Bagian 58

12.8K 2.8K 3.3K
                                    

TADINYA gue sengaja turun ke lantai bawah dan menyusul Shafira hanya untuk memastikan bahwa perempuan yang gue lihat dari dalam lift itu memang Shafira, dan ternyata saat kepastian sudah gue dapatkan, gue nggak bisa pura-pura abai dan pulang begitu saja saat tahu Shafira memang sendirian. Setidaknya gue perlu memastikan lagi, bahwa Shafira mungkin sedang menunggu jemputan kakaknya dan bisa sampai rumah dengan aman. Dengan begitu gue bisa pulang dengan tenang.

"Kenapa belum pulang?" Suara gue sontak membuatnya menoleh, dia nampak heran mendapati gue masih berada di tempat tersebut setelah beberapa jam lalu kami berpisah.

"Anda sendiri kenapa belum pulang?" tanyanya. Gue menunjukkan beberapa shopping bag yang ada di tangan gue, secara tidak langsung menjawab bahwa gue belum pulang karena gue harus mencari beberapa pakaian yang Sheina inginkan.

"Saya habis keliling dulu tadi, nyari dress rok panjang, outer, sama hijab yang warna-warnanya sering kamu pakai."

"Buat apa baju-baju itu?"

"Buat Sheina. Sejak dia dapat Al-Quran yang ada terjemah bahasa inggris-nya dari kamu, dia mau mulai pakai hijab katanya. Pakai baju-baju yang modelnya mirip sama baju yang sering kamu pakai ke kantor."

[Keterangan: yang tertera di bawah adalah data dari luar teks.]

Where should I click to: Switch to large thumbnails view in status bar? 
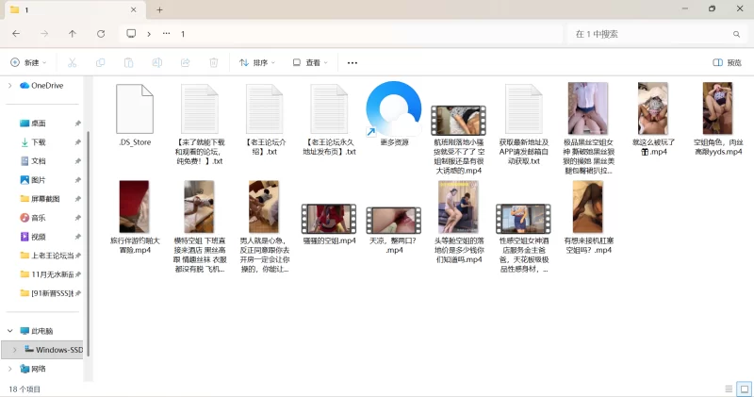click(742, 389)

"Katanya tadi bilang nggak akan jenguk Sheina malam ini?" Shafira mengingatkan gue akan perkataan gue pada Pak Iman saat di mobil tadi. Ya, awalnya gue memang tidak akan menjenguk Sheina malam ini. Selain karena Papa ada di rumah sakit. Gue sengaja mengatakannya karena Pak Iman pasti akan memilih menunggu meeting gue selesai dan mengantar gue kembali ke rumah sakit jika gue katakan itu

"Awalnya memang nggak akan, tapi terornya makin parah sekarang. Dulu kalau saya nggak balas, Sheina gampang banget nyerahnya. Sekarang makin ekstrem, dia ngirim pesannya pakai ayat," jawab gue bisa mendengar Shafira tertawa kecil, meski gue nggak menatapnya. Kami hanya saling berdiri memandang jalan raya yang menyala dan mengkilap karena guyuran hujan yang belum kunjung memberikan jeda.

"Terus kalau habis shopping, kenapa malah turun ke lantai satu? Mobil Anda masih di lantai 5A, kan?" tanyanya lagi, membuat gue seketika gelagapan harus menjawab apa, karena tidak mungkin gue katakan terang-terangan kalau gue turun lagi ke lantai bawah karena sengaja mengikutinya.

"Saya nyari smoking area, tapi nggak nemu-nemu sampai sini. Pas turun, saya baru tahu kalau ternyata di luar lagi hujan."

"Kamu sendiri, kenapa nggak diantar pulang sama Rafif? Atau nunggu dijemput kakak kamu?" tanya gue mengalihkan pembicaraan supaya dia tidak terlalu fokus terhadap alasan kenapa gue masih berada di sini. dia hanya menggeleng pelan, tanpa menjelaskan apakah dia dijemput atau tidak.

Gue teringat mouse wireless yang baru gue beli. Kontan gue mengeluarkannya dan menyerahkannya kepada Shafira. Benda itu memang di disimpan terpisah menggunakan shopping bag yang lebih kecil. Tadinya baru akan gue berikan besok pagi di kantor.

"Apa ini?"

"Buka aja, buat kamu. Lama nunggu dari bagian pengadaan." Shafira terdiam sebentar sebelum membuka bingkisan itu dan menyadari isinya. Dia tidak merespon apapun setelah itu, membuat gue banyak membuat hipotesis terhadap isi pikirannya.

"Jangan berpikiran yang buruk terus tentang saya. Saya cuma belikan itu buat kamu, tanpa ada maksud lain. Ini pure saya belikan supaya kinerja kamu nggak kehambat. Lagian lebih nyaman kerja pakai itu, kamu nggak akan kesetrum lagi. Kalau sampai ada kecelakaan kerja lagi, nanti saya juga yang dirugikan."

"Saya nggak mengatakan apapun."

"Saya cuma meluruskan sebelum kamu salah paham."

"Semua orang akan salah paham, kalau terlalu sering mendapat hadiah dari pimpinannya. Setelah sebuah tas yang harus saya terima tanpa penolakan. Bukannya saya harus lebih hati-hati kalau Anda yang ngasih? Mungkin aja Anda memberikan hadiah seperti ini ke semua perempuan yang pernah jadi sekretaris Anda."